▶ [Exercise prompt] Once you find the line that contains "TURISMO (553, 1159)" in the entries below, give it again along with every following line, unchanged, through the final one.
* * * * * * * * *
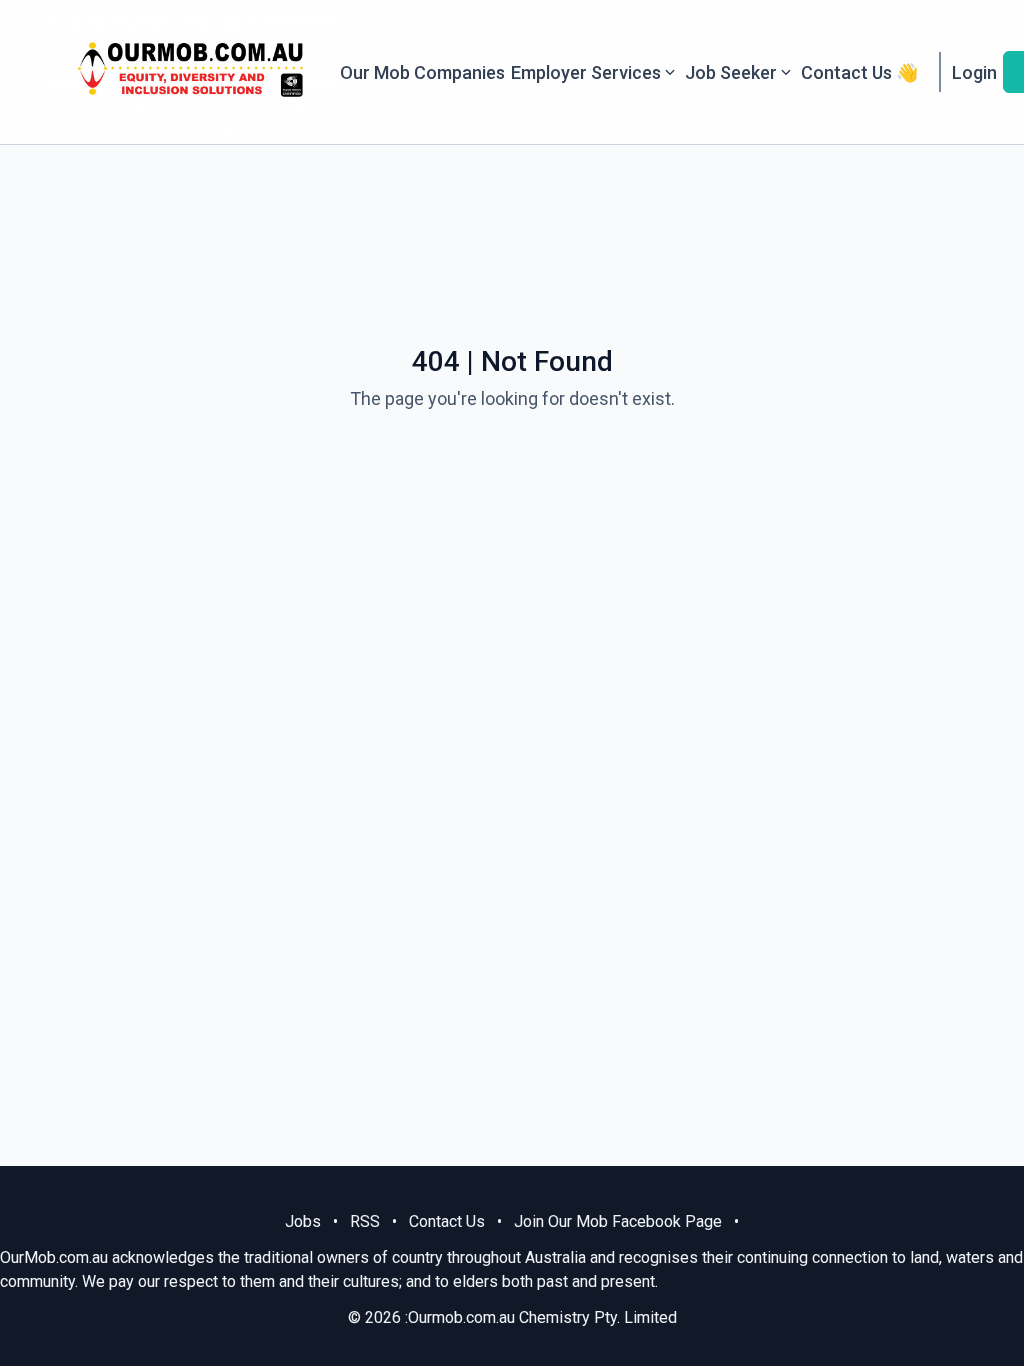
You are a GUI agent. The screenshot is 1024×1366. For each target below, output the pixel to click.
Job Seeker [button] (731, 72)
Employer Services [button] (586, 72)
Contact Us (447, 1221)
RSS (365, 1221)
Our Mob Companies (422, 72)
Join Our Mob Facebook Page (618, 1221)
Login (974, 72)
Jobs (303, 1221)
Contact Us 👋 (859, 72)
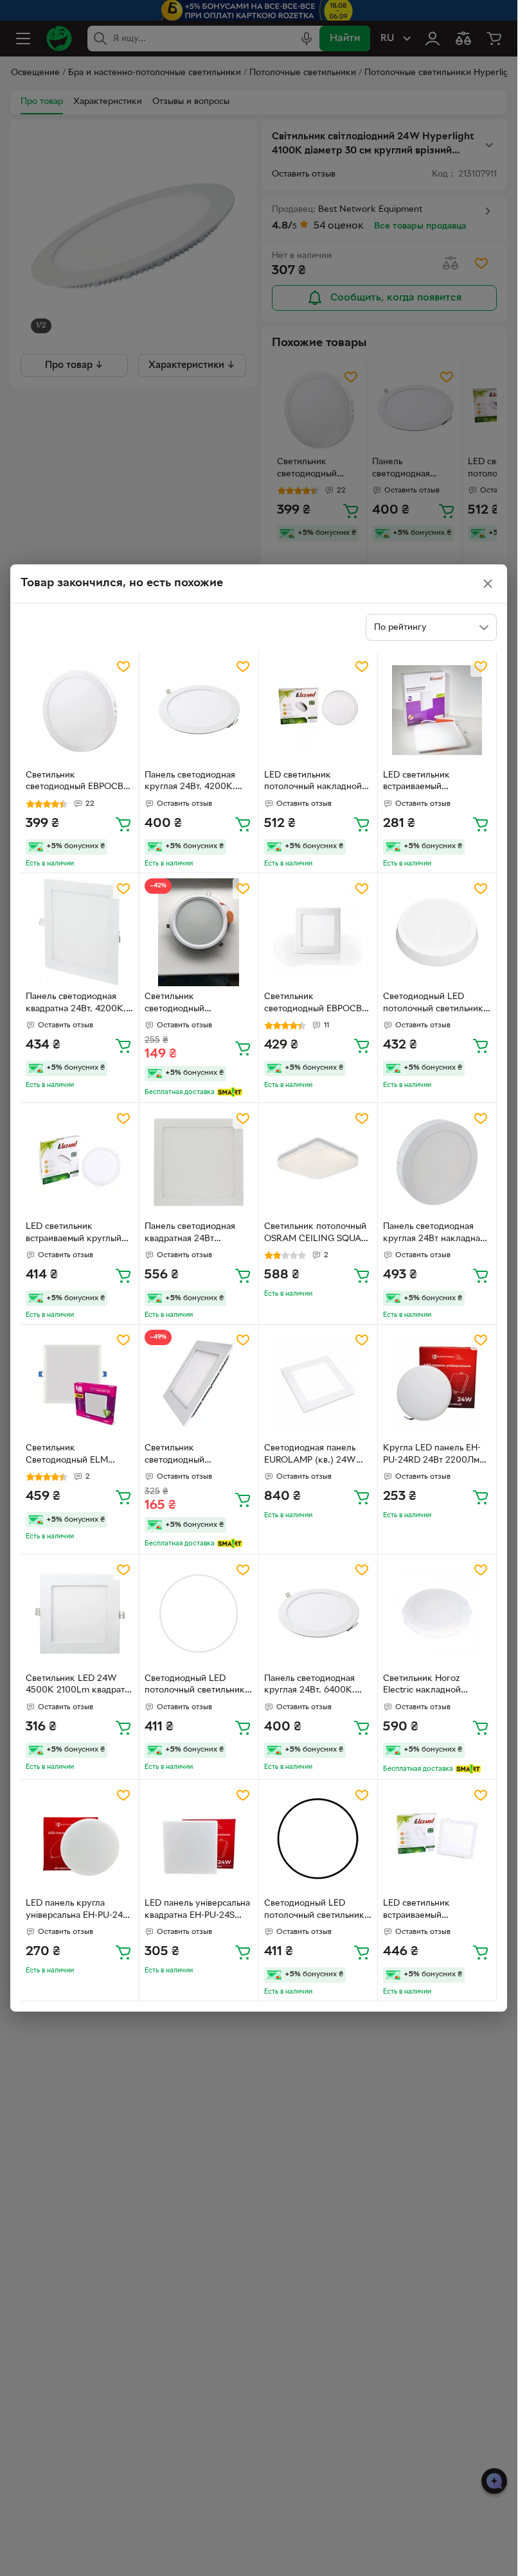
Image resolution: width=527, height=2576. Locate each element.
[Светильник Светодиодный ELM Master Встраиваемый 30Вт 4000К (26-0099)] (80, 1384)
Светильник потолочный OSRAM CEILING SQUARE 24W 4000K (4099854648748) (318, 1234)
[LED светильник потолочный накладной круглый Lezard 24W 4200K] (318, 710)
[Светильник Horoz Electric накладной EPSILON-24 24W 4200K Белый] (437, 1613)
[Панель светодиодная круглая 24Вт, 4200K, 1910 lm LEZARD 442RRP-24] (199, 710)
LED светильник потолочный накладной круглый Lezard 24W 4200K (313, 782)
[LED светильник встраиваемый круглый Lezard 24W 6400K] (80, 1162)
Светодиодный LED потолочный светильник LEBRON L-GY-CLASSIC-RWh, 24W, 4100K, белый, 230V (433, 1004)
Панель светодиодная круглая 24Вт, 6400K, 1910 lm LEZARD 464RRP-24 (316, 1686)
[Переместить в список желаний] (123, 666)
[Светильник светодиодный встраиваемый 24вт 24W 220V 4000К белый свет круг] (199, 932)
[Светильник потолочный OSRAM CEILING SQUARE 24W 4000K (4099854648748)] (318, 1162)
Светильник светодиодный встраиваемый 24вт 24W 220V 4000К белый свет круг (196, 1004)
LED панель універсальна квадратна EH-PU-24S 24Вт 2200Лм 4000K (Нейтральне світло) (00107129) (197, 1910)
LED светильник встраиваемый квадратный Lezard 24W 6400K (434, 1910)
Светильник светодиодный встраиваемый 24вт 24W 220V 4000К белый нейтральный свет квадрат (196, 1455)
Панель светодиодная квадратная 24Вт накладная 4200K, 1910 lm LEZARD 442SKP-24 (193, 1234)
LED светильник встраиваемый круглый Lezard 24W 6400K (73, 1234)
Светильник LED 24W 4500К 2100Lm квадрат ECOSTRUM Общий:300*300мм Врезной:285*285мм (75, 1686)
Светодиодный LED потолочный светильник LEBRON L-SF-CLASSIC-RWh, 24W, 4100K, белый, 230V (195, 1686)
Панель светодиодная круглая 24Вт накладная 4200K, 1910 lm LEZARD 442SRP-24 (434, 1234)
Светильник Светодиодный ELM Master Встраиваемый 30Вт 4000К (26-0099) (73, 1455)
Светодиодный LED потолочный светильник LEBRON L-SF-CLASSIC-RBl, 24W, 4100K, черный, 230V (317, 1910)
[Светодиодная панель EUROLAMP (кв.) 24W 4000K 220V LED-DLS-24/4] (318, 1384)
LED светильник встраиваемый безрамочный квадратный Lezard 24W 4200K (436, 782)
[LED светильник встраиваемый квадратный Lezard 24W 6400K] (437, 1839)
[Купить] (123, 824)
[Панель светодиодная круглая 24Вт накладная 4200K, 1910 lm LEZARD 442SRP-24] (437, 1162)
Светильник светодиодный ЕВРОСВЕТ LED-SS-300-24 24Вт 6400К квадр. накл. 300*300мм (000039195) (318, 1004)
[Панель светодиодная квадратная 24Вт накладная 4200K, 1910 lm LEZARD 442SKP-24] (199, 1162)
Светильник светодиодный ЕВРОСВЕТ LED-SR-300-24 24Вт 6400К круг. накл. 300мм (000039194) (80, 782)
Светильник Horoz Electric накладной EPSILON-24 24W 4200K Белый (435, 1686)
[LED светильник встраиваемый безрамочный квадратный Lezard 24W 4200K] (437, 710)
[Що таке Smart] (229, 1092)
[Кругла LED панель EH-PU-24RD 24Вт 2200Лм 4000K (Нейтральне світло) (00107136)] (437, 1384)
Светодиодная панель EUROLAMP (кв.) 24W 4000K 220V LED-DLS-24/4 (312, 1455)
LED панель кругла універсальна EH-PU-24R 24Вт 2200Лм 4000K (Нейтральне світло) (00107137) (77, 1910)
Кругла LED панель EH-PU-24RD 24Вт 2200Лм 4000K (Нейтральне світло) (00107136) (432, 1455)
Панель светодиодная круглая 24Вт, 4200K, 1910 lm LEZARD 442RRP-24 (197, 782)
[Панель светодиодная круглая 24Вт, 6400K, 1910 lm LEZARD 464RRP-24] (318, 1613)
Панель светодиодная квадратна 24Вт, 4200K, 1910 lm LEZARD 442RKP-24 (78, 1004)
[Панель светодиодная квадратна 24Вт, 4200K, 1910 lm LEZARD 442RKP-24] (80, 932)
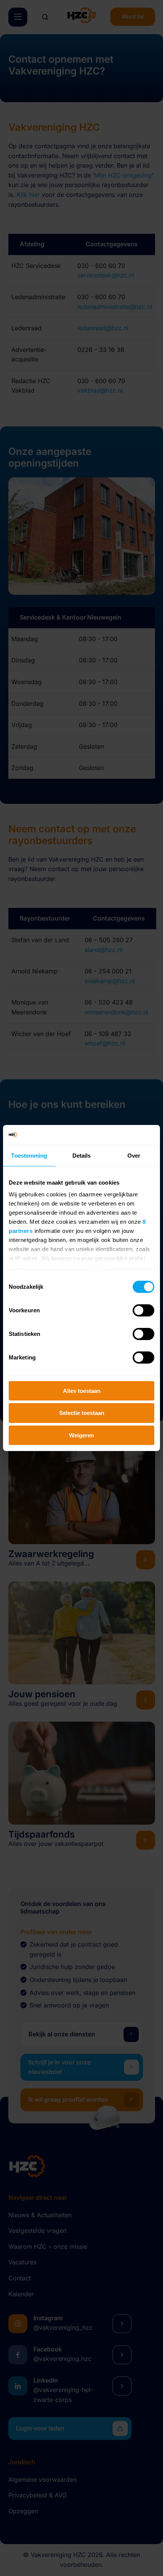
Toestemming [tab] (29, 1155)
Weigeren (81, 1435)
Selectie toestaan (81, 1413)
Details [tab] (81, 1155)
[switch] (143, 1310)
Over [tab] (133, 1155)
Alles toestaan (81, 1390)
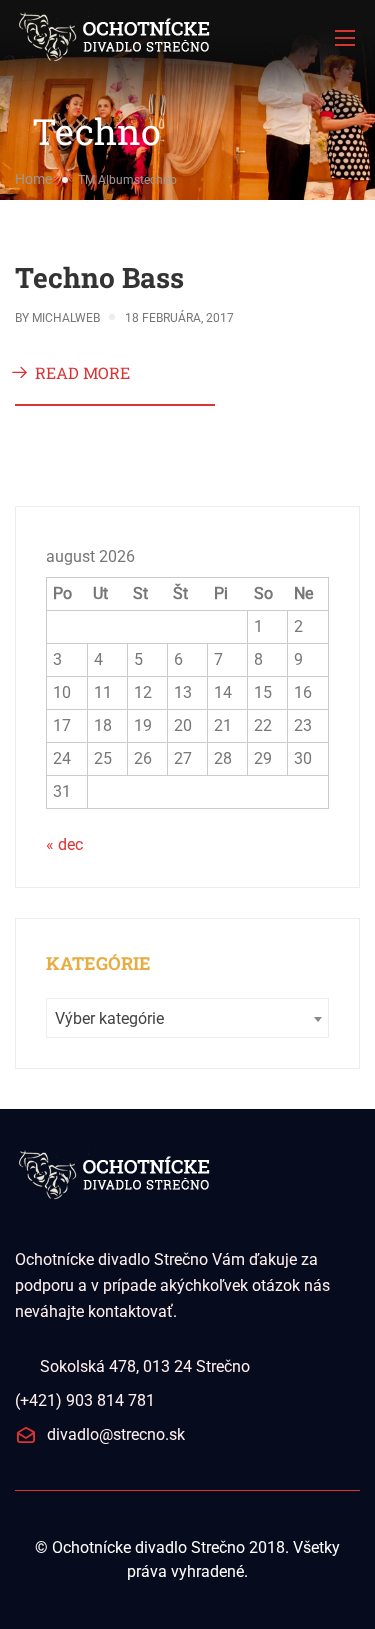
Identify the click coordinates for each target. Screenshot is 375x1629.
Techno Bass (99, 277)
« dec (64, 844)
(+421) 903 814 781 (85, 1400)
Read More (82, 372)
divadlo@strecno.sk (116, 1434)
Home (33, 179)
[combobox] (187, 1018)
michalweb (66, 318)
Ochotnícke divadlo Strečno (148, 1547)
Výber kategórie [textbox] (109, 1018)
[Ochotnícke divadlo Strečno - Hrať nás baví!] (187, 37)
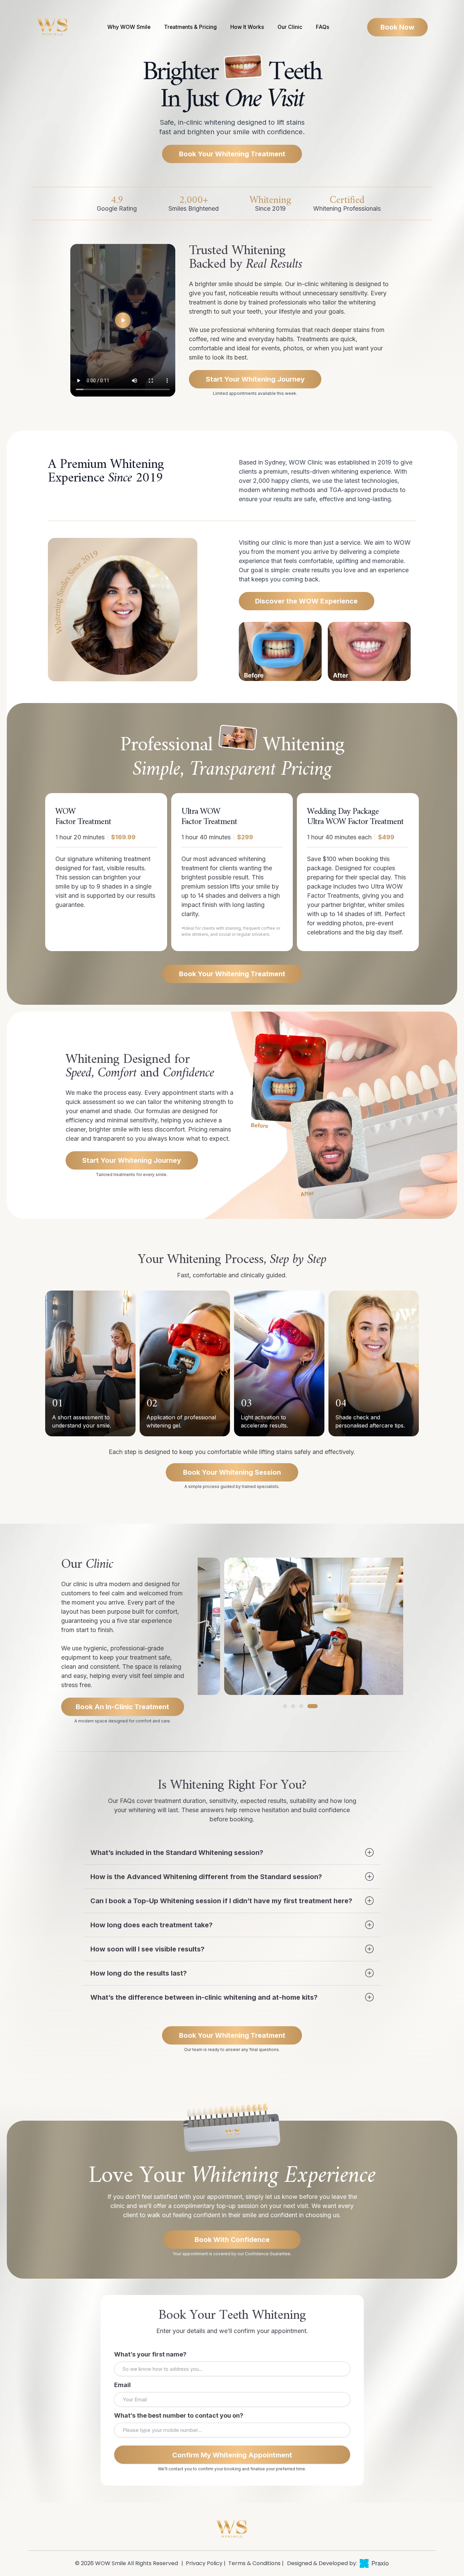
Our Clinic (290, 27)
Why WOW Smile (128, 27)
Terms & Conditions (254, 2563)
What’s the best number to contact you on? (178, 2415)
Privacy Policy (203, 2563)
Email (122, 2384)
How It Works (247, 27)
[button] (288, 1706)
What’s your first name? (150, 2354)
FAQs (322, 27)
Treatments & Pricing (190, 27)
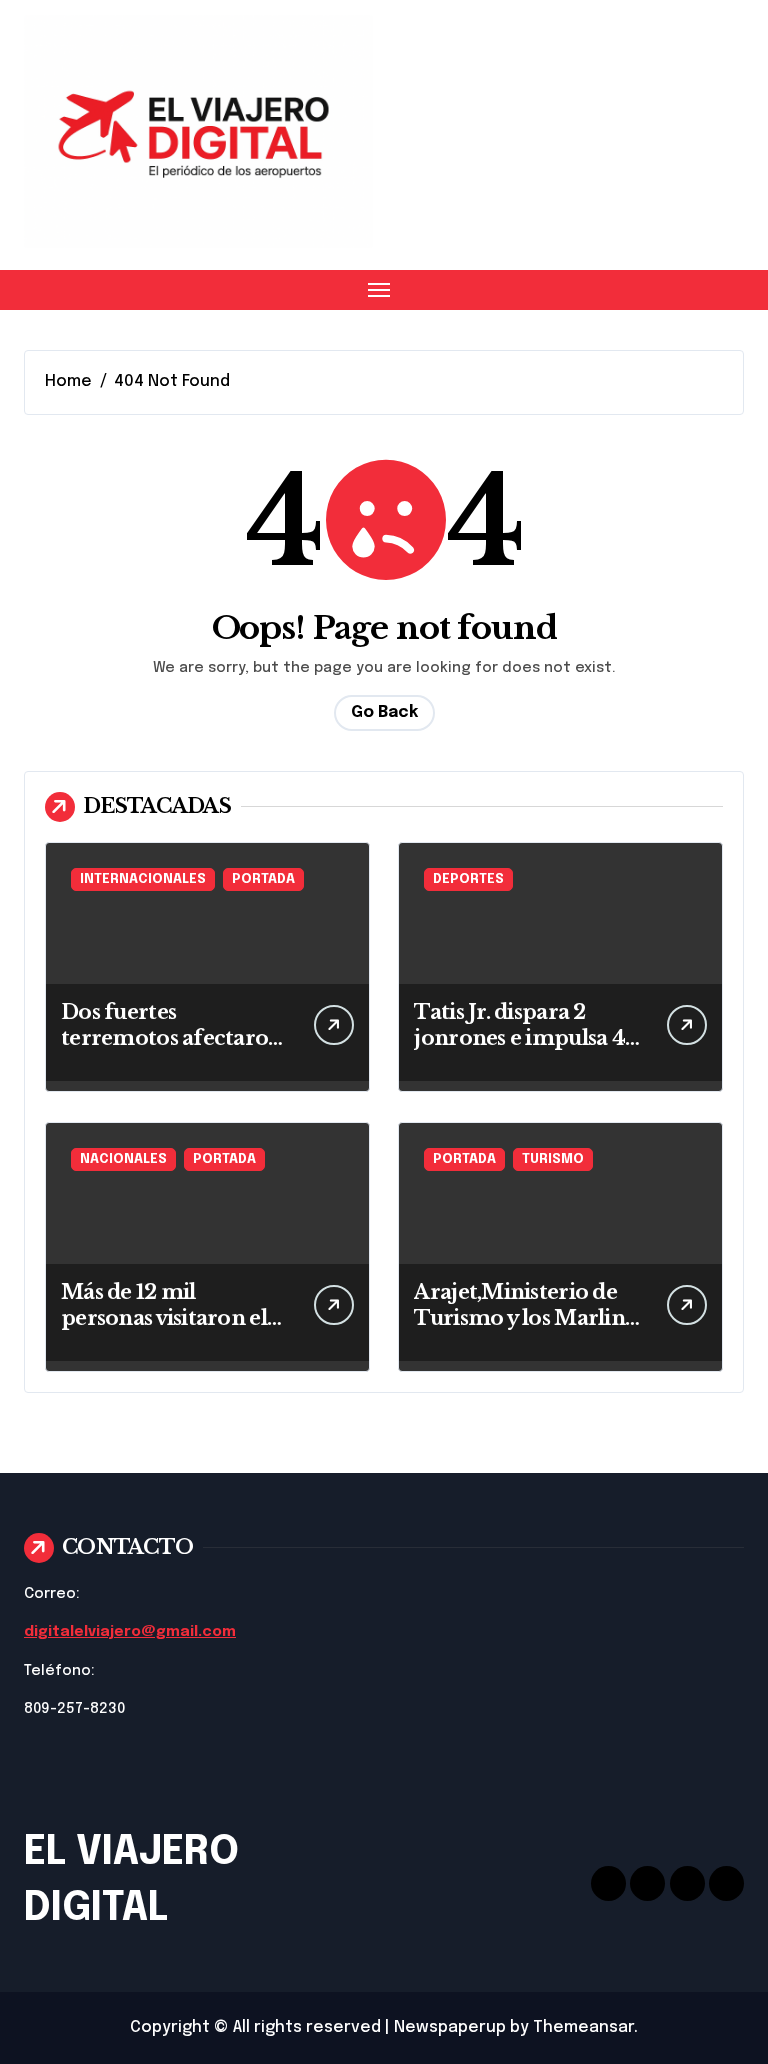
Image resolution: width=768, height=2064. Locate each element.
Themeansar (583, 2027)
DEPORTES (468, 879)
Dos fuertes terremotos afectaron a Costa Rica (172, 1038)
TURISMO (553, 1159)
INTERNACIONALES (143, 879)
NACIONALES (123, 1159)
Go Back (384, 712)
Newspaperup (450, 2027)
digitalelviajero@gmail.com (130, 1632)
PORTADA (263, 879)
* * * * * * * * *
▶ [Result below]
TURISMO (553, 1159)
INTERNACIONALES (143, 879)
NACIONALES (123, 1159)
Go Back (384, 712)
Newspaperup (450, 2027)
digitalelviajero@gmail.com (130, 1632)
PORTADA (263, 879)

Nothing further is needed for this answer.